Typically a negative image of something is meant to have a sinister connotation —it is common in horror movies and television edits, familiarly banal. When the white of eyes and teeth are blackened, and shadow areas glow, this inverts a hierarchy in Western understanding of perceptual color, light and shadow.
Whereas the former is associated with knowledge, enlightenment, and piety, shadows are the dark sides of human nature. The negative image has a convincing relationship to ‘the truth’, and as a direct complement, the two are mutually codependent (photo development depends on the existence of a negative image blocking out light). With that said, what does it mean to privilege this visual truth? Is it an inversion of conventional morality? Or is it a mere admission of the role of reproduced media in making my paintings—images that are created chemically, using a complex process of light and time, where the negative image is a hidden but crucial element. Laying that process bare while painting realistically make it clear the levels of construction and deception at every stage of the image-making.
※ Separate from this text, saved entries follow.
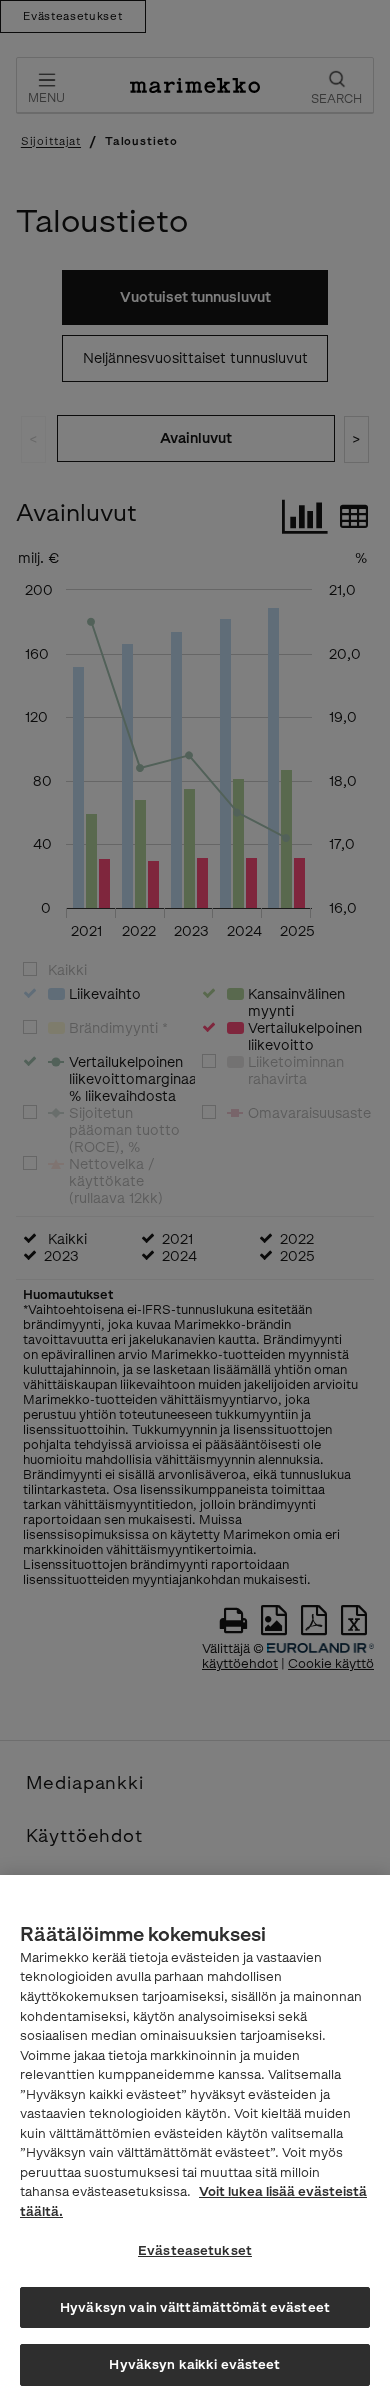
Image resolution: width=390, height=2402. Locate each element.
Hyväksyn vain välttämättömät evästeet (195, 2307)
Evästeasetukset (195, 2250)
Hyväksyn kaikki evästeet (194, 2364)
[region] (195, 2138)
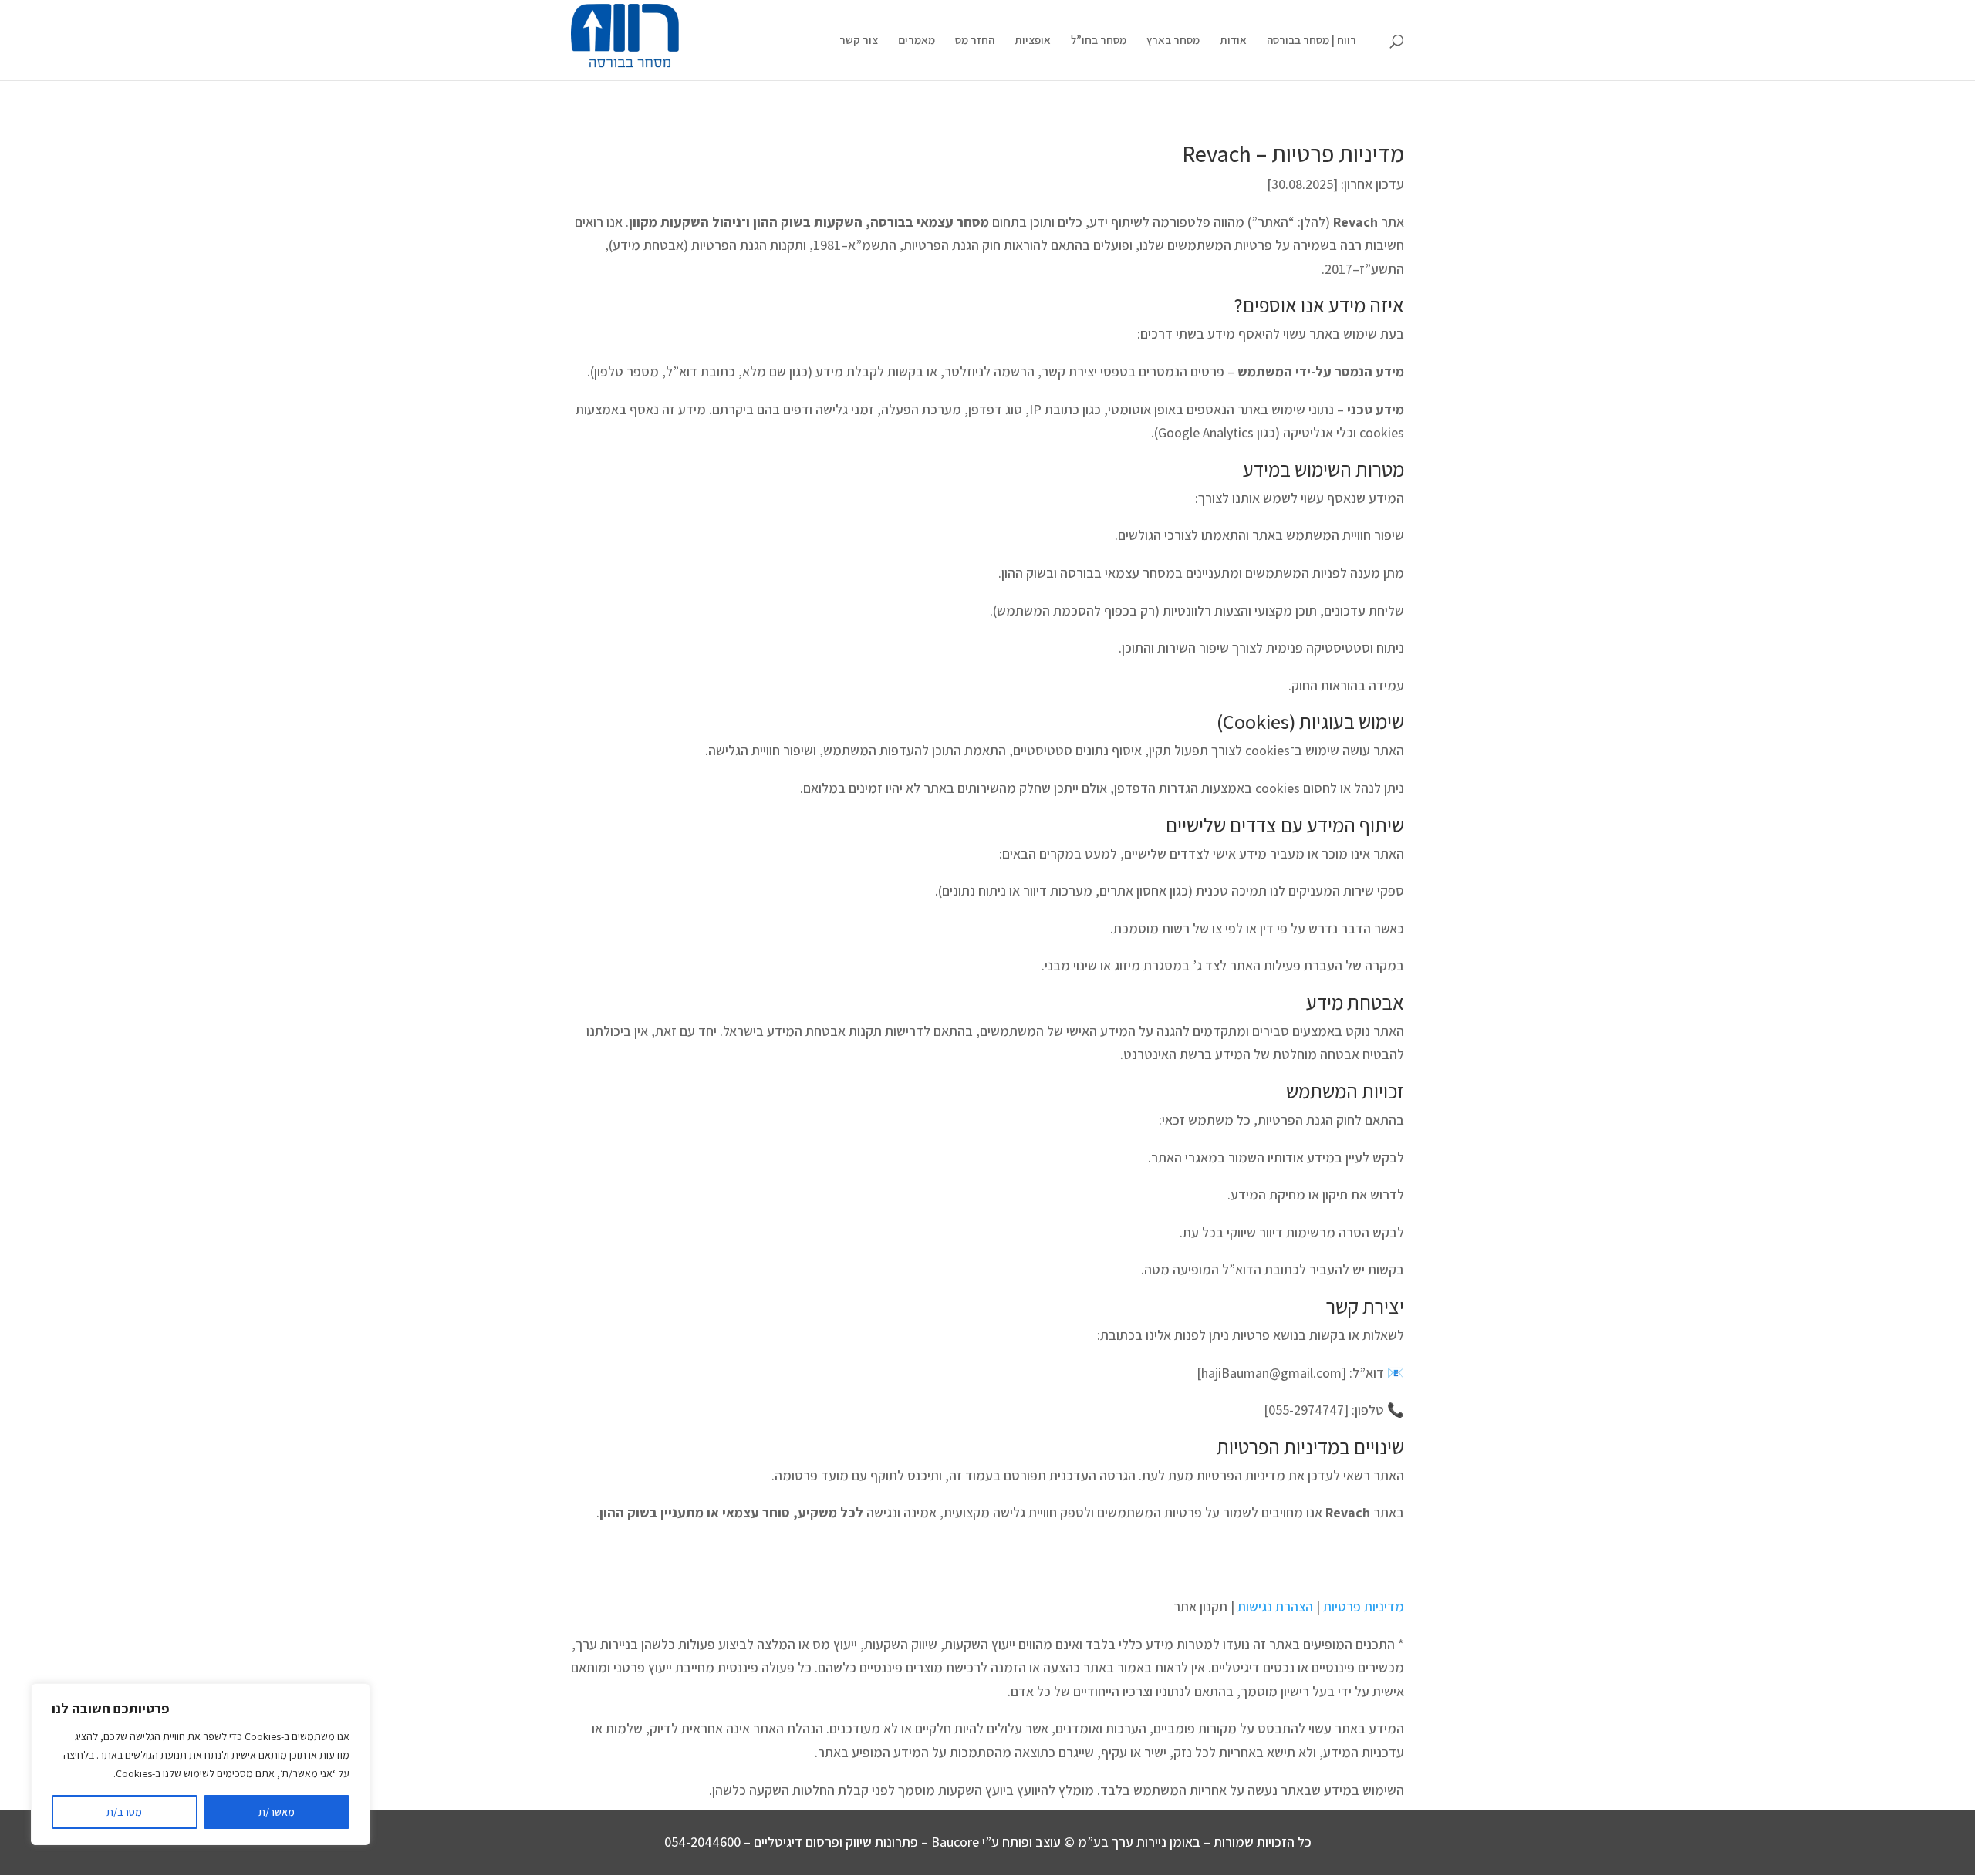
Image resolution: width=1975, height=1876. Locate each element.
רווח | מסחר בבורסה (1311, 41)
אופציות (1033, 41)
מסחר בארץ (1173, 41)
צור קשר (858, 41)
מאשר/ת (276, 1812)
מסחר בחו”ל (1098, 41)
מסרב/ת (124, 1812)
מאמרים (916, 41)
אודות (1233, 41)
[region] (200, 1764)
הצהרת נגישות (1275, 1606)
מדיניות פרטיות (1363, 1606)
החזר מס (974, 41)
An inventory of the objects:
Halloween masks and props, shots of Sex on the Beach, flyers for old monster truck rallies and pages from a Christian business directory, emptied packaging, a pair of shoes, medication, books, wedding invitations, a brick backdrop, and other ephemera.
Among these are inspirational classroom posters (“You can’t change your past, but you can change your future “You are responsible for your own actions”). Fragmented copies of these aphorisms are repeated elsewhere in the space, photocopied directly from the poster. Similarly, the brick backdrop is photocopied and meant to visually link with the painted counterpart.
The things I keep around are either of personal significance, left through negligence, or objects I acquire for the sake of a painting. Having them coexist in detailed compositions (which fluctuate from positive ‘straight’ space and a negative, manipulated image) disrupts their functionality in daily life, leaving everything to the laws of aesthetics. This reflects the objects’ initial appeal--visual, primal comforts.
If the minimal interior space can represent affluence and a clear mind, the space of the hoarder represents instability and hunger.
Most of these images come from the internet. I would like to summon images into life and absorb strangers’ histories, relationships, to make up for what I feel is my own deficient personal history.
My work addresses fraudulence and precarity, especially as they relate to class position. Gold leafed sides, upon close viewing, are flaking off and hand-applied. An image of a roulette table is highly staged, sourced from stock photography. Seemingly innocuous portraits of women or fragments of bodies are from aspiring models and amateur porn. Everywhere, this utopian vision of wealth and glamour is tainted by the knowledge of what was required to get there, and what seedy deceptions lie underneath the surface.
My work is about notions of authenticity.